But I bring up Hummel’s paper not to comment on Friedman’s explanation of the Great Depression, but because Hummel, in his concluding section, attempts to make the case that Bernanke has gone beyond the kind of central banking that Friedman considered appropriate. Defending the now much maligned Alan Greenspan, Hummel points out that Greenspan’s approach of flooding the market with liquidity during times of economic distress was not followed by Bernanke in 2008 when the economy was already in the early stages of a financial crisis and in a rapidly worsening recession. Instead, Bernanke was attempting to provide more sophisticated targeted assistance to the financial sectors experiencing acute distress while keeping the lid tight on overall monetary base. This is an extremely important observation and a damning criticism of Bernanke. But even if true, and I am pretty sure that it is, how does that make Bernanke a central planner? It may make him an interventionist, or even a dirigiste, but that does not make him a central planner.

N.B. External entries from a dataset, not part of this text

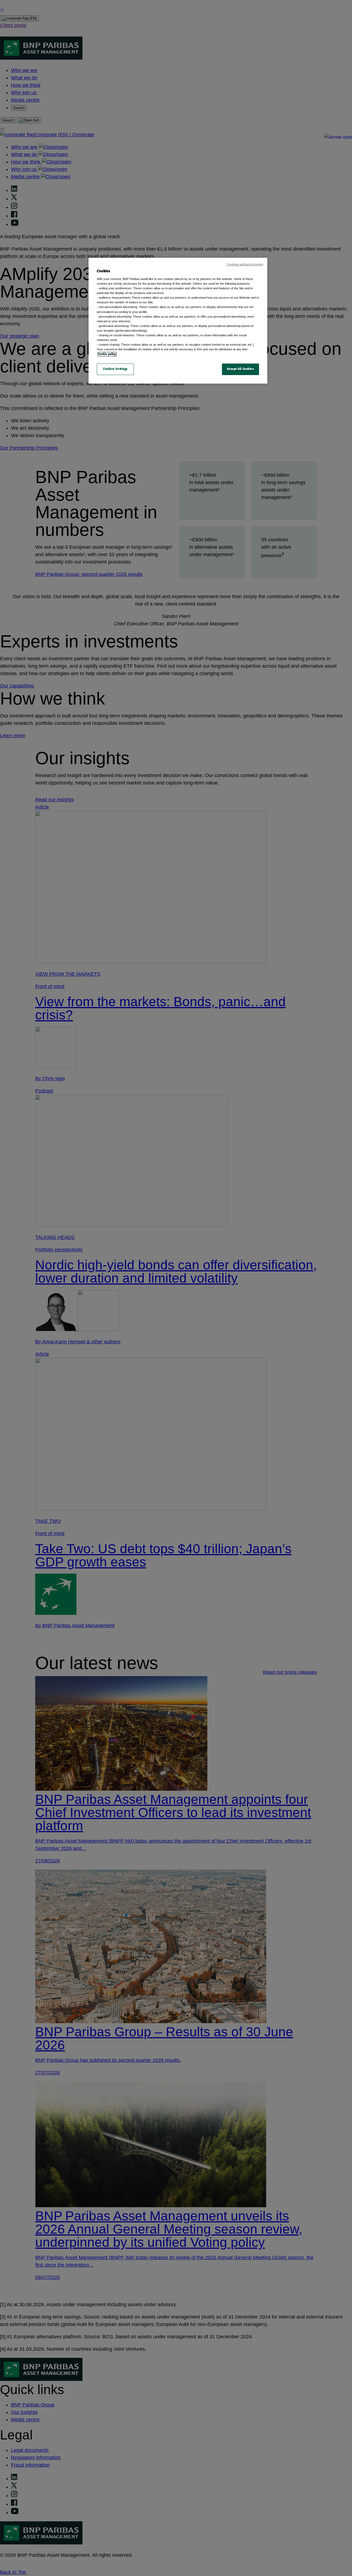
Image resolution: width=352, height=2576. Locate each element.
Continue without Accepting (245, 264)
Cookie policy (107, 354)
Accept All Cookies (240, 369)
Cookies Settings (115, 369)
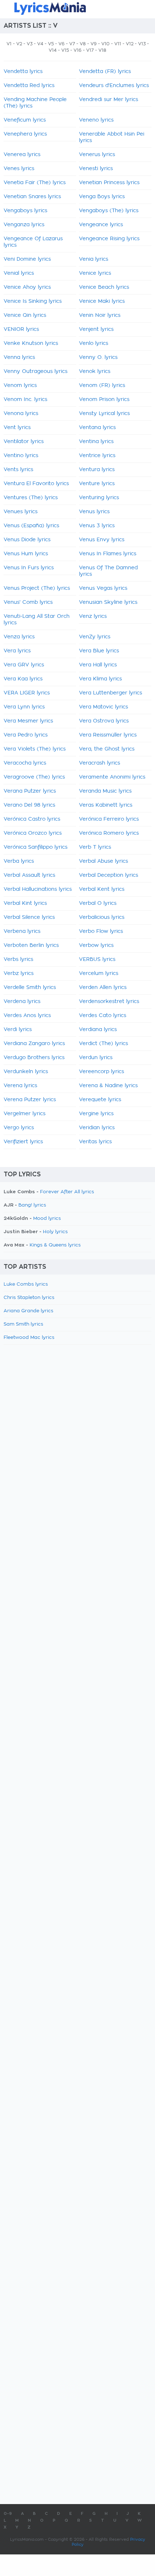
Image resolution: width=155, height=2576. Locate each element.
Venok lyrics (94, 371)
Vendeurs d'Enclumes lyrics (114, 85)
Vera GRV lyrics (24, 664)
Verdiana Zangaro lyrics (34, 1043)
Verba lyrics (19, 861)
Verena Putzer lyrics (30, 1099)
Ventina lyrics (96, 441)
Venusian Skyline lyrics (108, 602)
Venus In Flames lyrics (107, 553)
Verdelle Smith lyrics (30, 987)
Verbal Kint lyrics (25, 903)
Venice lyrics (95, 273)
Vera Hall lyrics (98, 664)
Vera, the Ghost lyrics (106, 749)
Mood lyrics (47, 1218)
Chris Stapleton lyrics (29, 1297)
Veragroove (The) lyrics (34, 777)
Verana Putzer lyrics (30, 791)
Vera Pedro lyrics (26, 735)
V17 (90, 50)
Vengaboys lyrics (25, 210)
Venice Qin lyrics (25, 315)
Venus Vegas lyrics (103, 588)
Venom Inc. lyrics (25, 399)
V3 (29, 44)
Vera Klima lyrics (100, 678)
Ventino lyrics (21, 455)
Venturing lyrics (99, 497)
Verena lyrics (20, 1085)
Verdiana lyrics (98, 1029)
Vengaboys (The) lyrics (108, 210)
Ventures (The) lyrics (31, 497)
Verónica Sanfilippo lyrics (35, 847)
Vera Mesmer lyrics (28, 721)
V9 (93, 44)
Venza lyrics (19, 636)
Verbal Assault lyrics (29, 875)
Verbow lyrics (96, 945)
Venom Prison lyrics (104, 399)
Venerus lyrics (97, 154)
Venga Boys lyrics (102, 196)
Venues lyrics (20, 511)
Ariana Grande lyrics (28, 1311)
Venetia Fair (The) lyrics (35, 182)
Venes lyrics (19, 168)
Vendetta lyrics (23, 71)
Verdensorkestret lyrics (109, 1001)
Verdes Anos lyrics (27, 1015)
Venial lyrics (19, 273)
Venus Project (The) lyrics (37, 588)
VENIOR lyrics (21, 329)
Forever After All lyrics (67, 1192)
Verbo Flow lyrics (101, 931)
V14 (53, 50)
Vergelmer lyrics (24, 1113)
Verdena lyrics (22, 1001)
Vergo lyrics (19, 1127)
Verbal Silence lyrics (29, 917)
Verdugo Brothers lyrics (34, 1057)
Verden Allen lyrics (103, 987)
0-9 (8, 2514)
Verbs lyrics (18, 959)
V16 (77, 50)
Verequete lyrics (100, 1099)
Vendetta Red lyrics (29, 85)
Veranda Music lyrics (105, 791)
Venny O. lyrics (98, 357)
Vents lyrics (18, 469)
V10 (105, 44)
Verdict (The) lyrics (103, 1043)
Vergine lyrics (96, 1113)
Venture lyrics (97, 483)
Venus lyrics (94, 511)
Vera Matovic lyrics (103, 707)
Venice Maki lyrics (102, 301)
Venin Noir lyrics (99, 315)
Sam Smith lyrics (23, 1324)
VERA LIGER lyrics (27, 693)
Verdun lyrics (95, 1057)
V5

If you go back to the classical discussions of central planning by Mises and Hayek, you will find that their key point about central planning was that the idea of a central plan is incoherent, because the informational requirements to formulate a central plan were beyond the capacity of an aspiring central planner to satisfy. In The Road to Serfdom Hayek extended the critique to explain why a serious attempt to implement central planning as an economic system would inevitably lead to a totalitarian political system. This position has been characterized over the years by Hayek’s critics (and, in their supreme cluelessness, by many of his self-styled supporters) as a claim that any intervention in the economy leads to totalitarianism, a mischaracterization that Hayek always resented and protested against. But those who call central banking a form of central planning are making exactly the same categorical error about the relationships between intervention, central planning, and totalitarianism to which Hayek took extreme personal offense.
I come not to support central banking, but to defend clear thinking.